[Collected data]
__________________________________________________
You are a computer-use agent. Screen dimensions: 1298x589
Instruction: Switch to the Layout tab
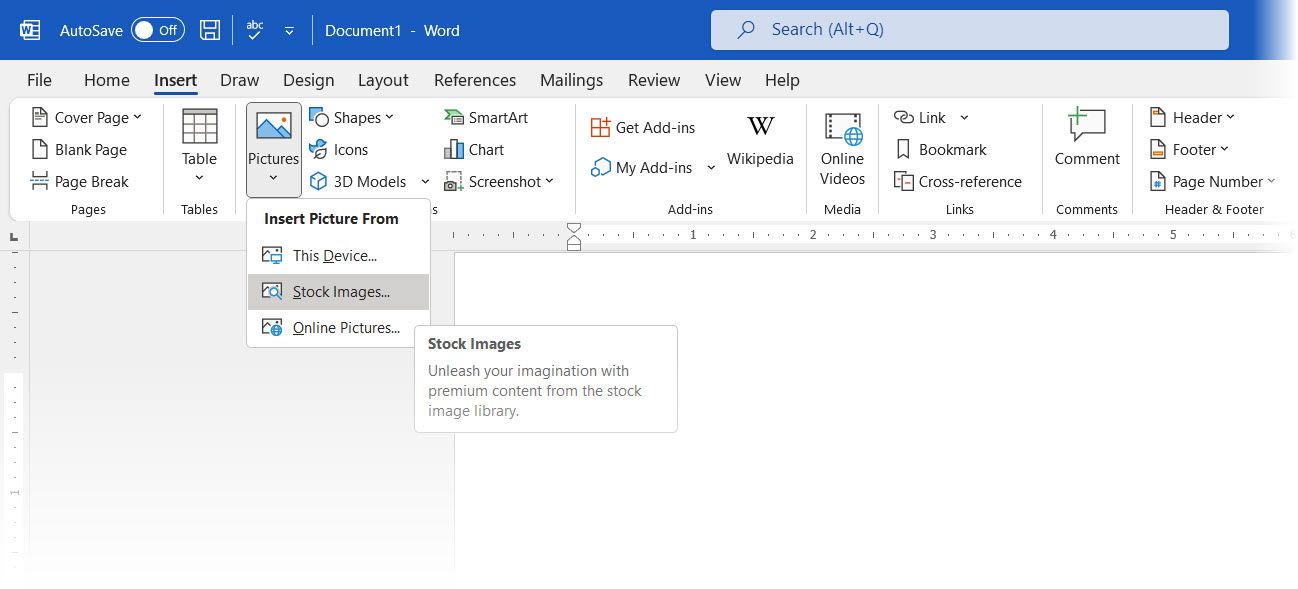pos(383,80)
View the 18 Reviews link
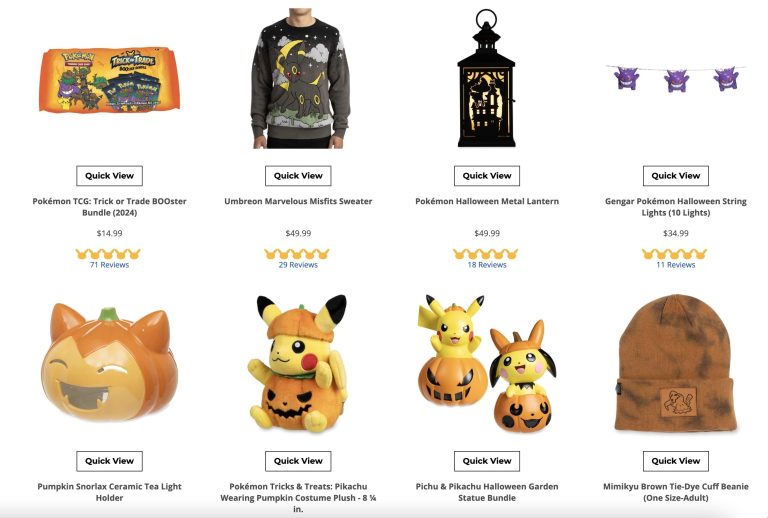The width and height of the screenshot is (768, 518). (487, 265)
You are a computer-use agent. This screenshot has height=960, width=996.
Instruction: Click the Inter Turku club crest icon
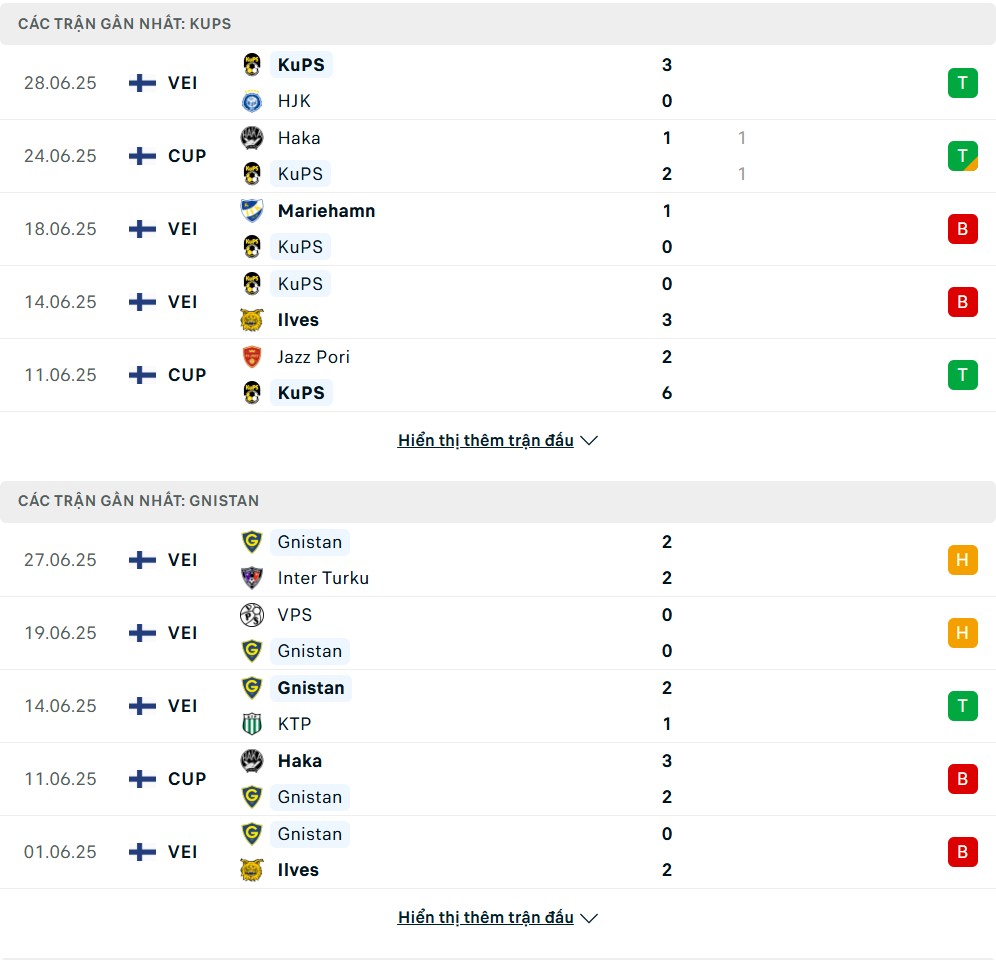click(x=252, y=578)
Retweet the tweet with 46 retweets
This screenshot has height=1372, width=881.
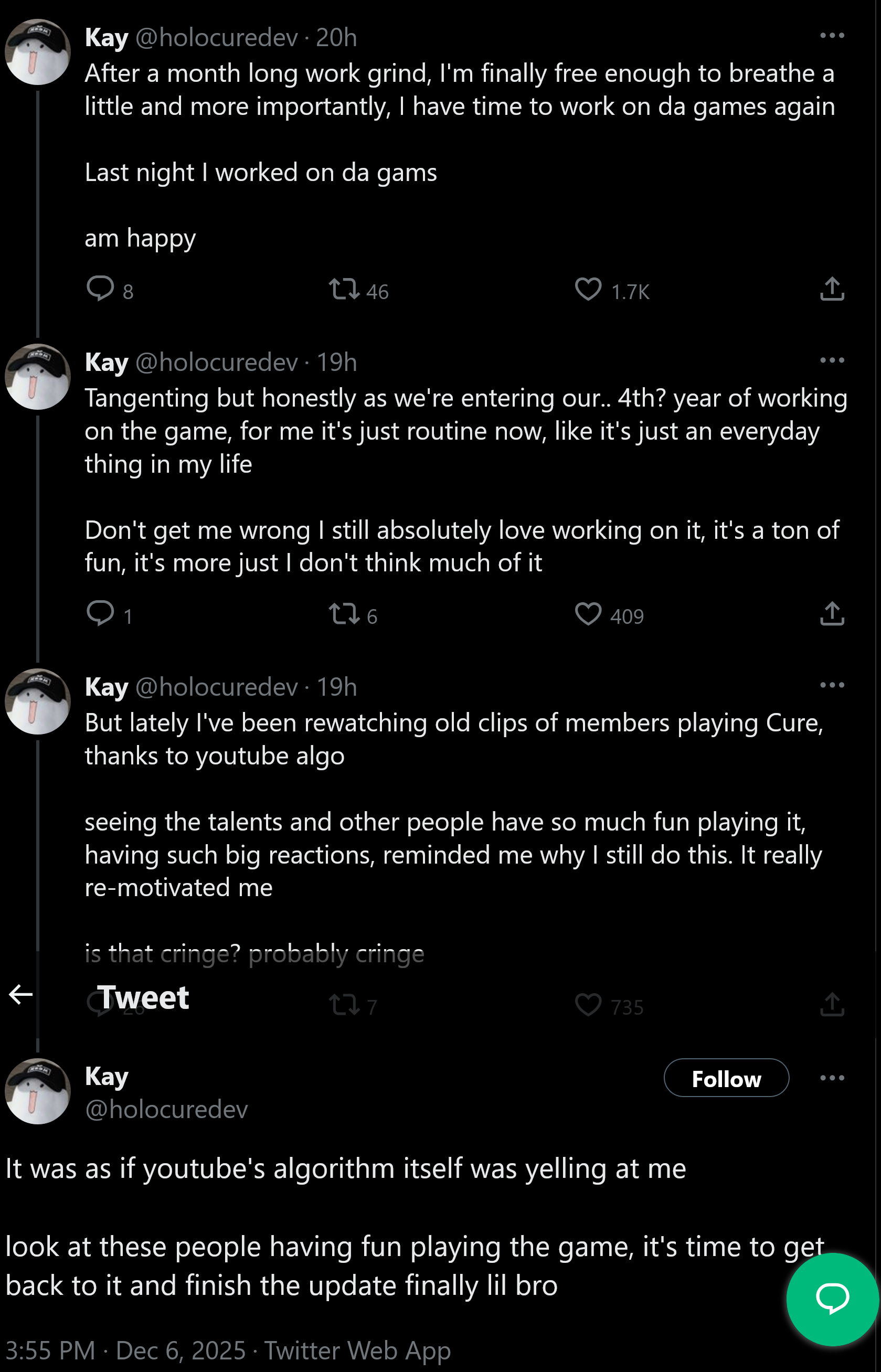click(344, 290)
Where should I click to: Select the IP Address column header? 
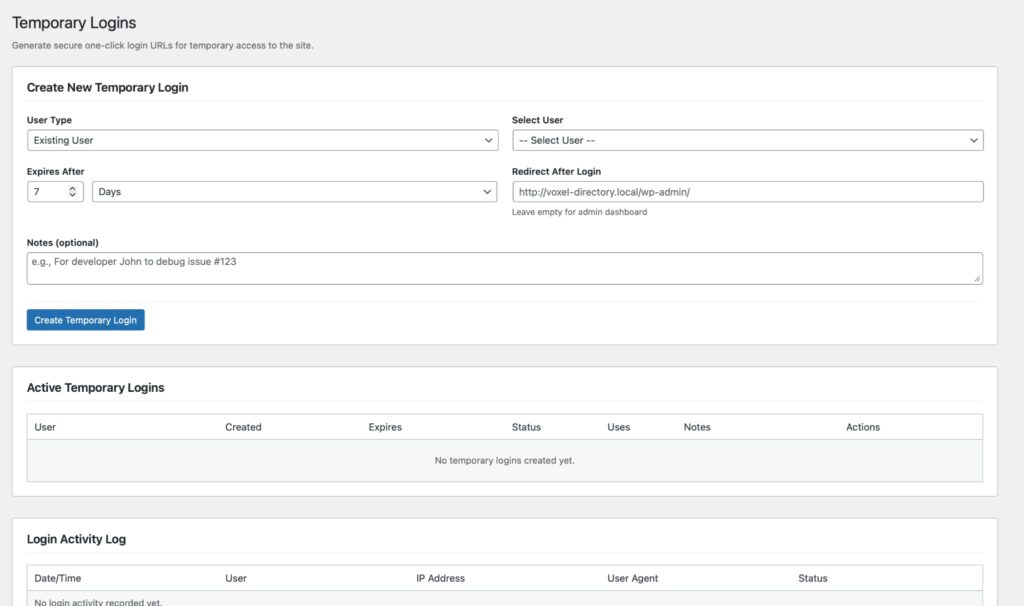coord(440,578)
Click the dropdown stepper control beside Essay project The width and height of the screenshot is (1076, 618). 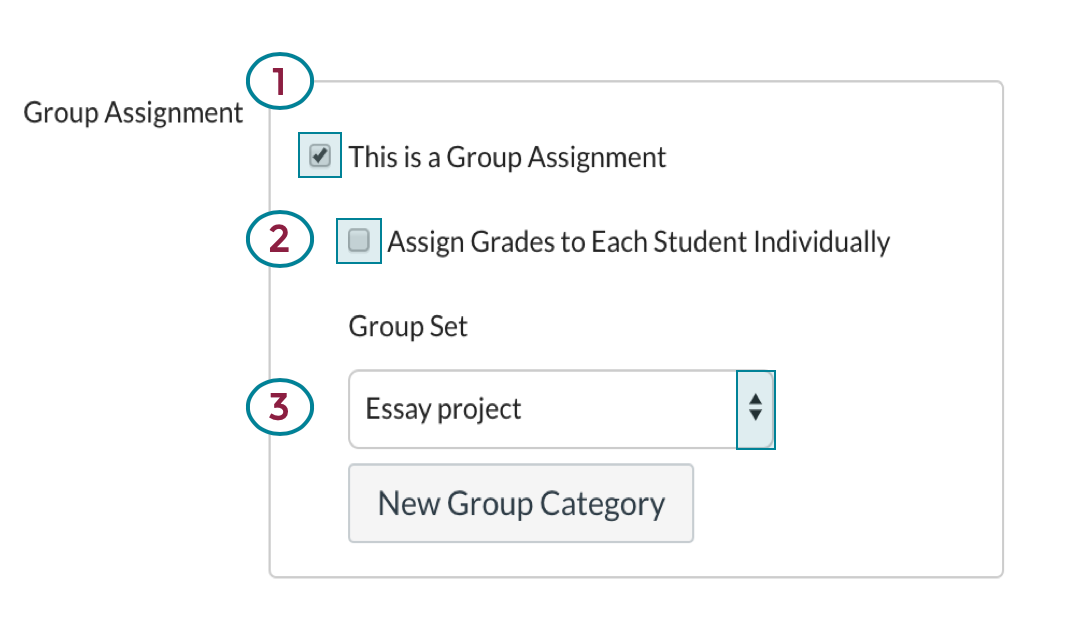[757, 409]

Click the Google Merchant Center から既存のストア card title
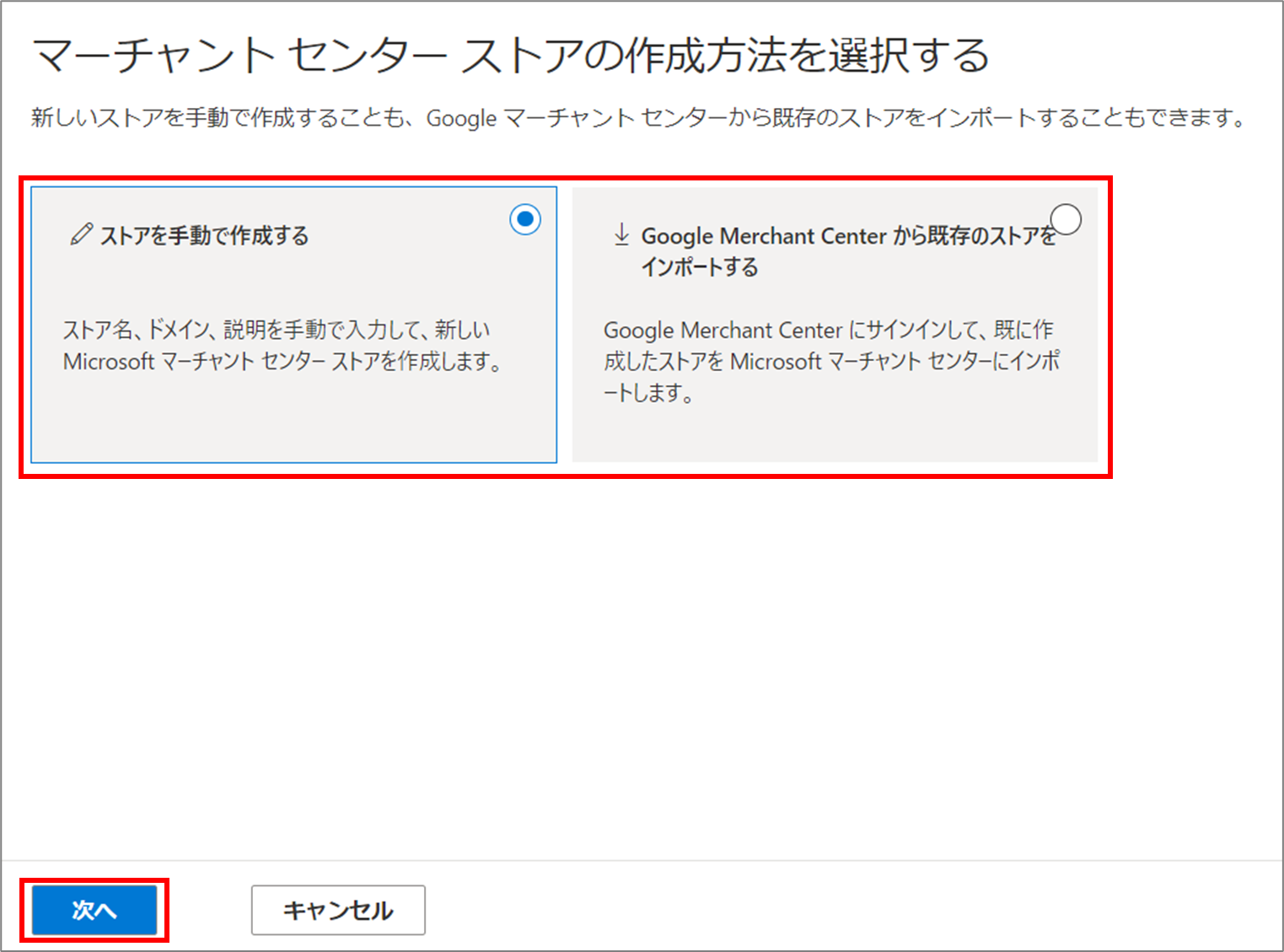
__________________________________________________
- [Task to carry out] Go through the entries. Report every line that contains the word "computer".

- [Response area]
You are a computer-use agent. Screen dimensions: 1298x589
You are a computer-use agent. This screenshot has height=960, width=996.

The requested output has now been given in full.